Proc Natl Acad Sci U S A ; 121(15): e2314763121, 2024 Apr 09.
Artigo em Inglês | MEDLINE | ID: mdl-38557194

RESUMO

Although sudden sensorineural hearing loss (SSNHL) is a serious condition, there are currently no approved drugs for its treatment. Nevertheless, there is a growing understanding that the cochlear pathologies that underlie SSNHL include apoptotic death of sensory outer hair cells (OHCs) as well as loss of ribbon synapses connecting sensory inner hair cells (IHCs) and neurites of the auditory nerve, designated synaptopathy. Noise-induced hearing loss (NIHL) is a common subtype of SSNHL and is widely used to model hearing loss preclinically. Here, we demonstrate that a single interventive application of a small pyridoindole molecule (AC102) into the middle ear restored auditory function almost to prenoise levels in a guinea pig model of NIHL. AC102 prevented noise-triggered loss of OHCs and reduced IHC synaptopathy suggesting a role of AC102 in reconnecting auditory neurons to their sensory target cells. Notably, AC102 exerted its therapeutic properties over a wide frequency range.
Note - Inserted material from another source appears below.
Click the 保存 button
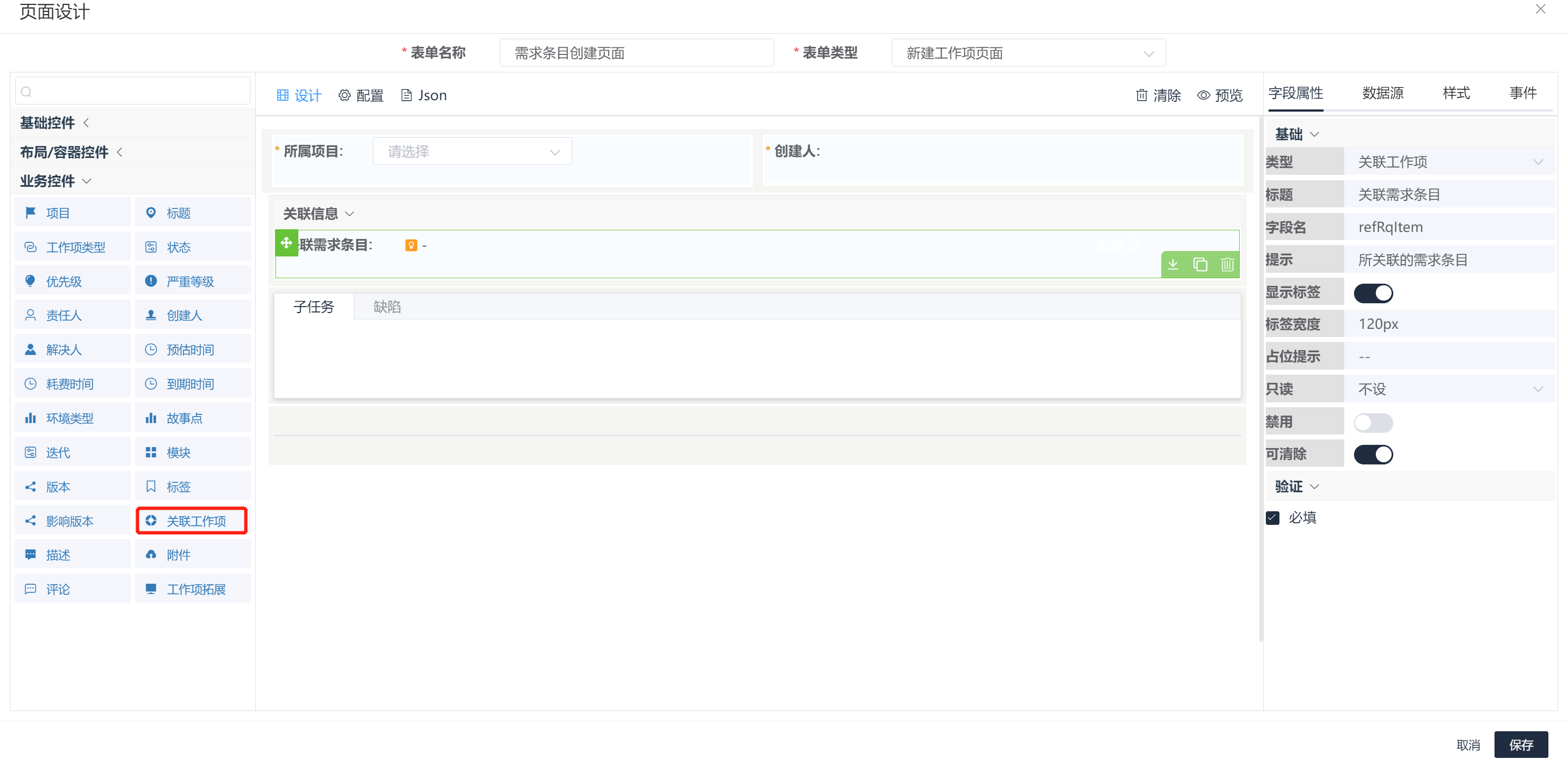The height and width of the screenshot is (765, 1568). click(x=1521, y=744)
Such strong improvements in hearing have not previously been demonstrated for other therapeutic agents. In vitro experiments of a neuronal damage model revealed that AC102 protected cells from apoptosis and promoted neurite growth. These effects may be explained by increased production of adenosine triphosphate, indicating improved mitochondrial function, and reduced levels of reactive-oxygen species which prevents the apoptotic processes responsible for OHC death. This action profile of AC102 might be causal for the observed hearing recovery in in vivo models.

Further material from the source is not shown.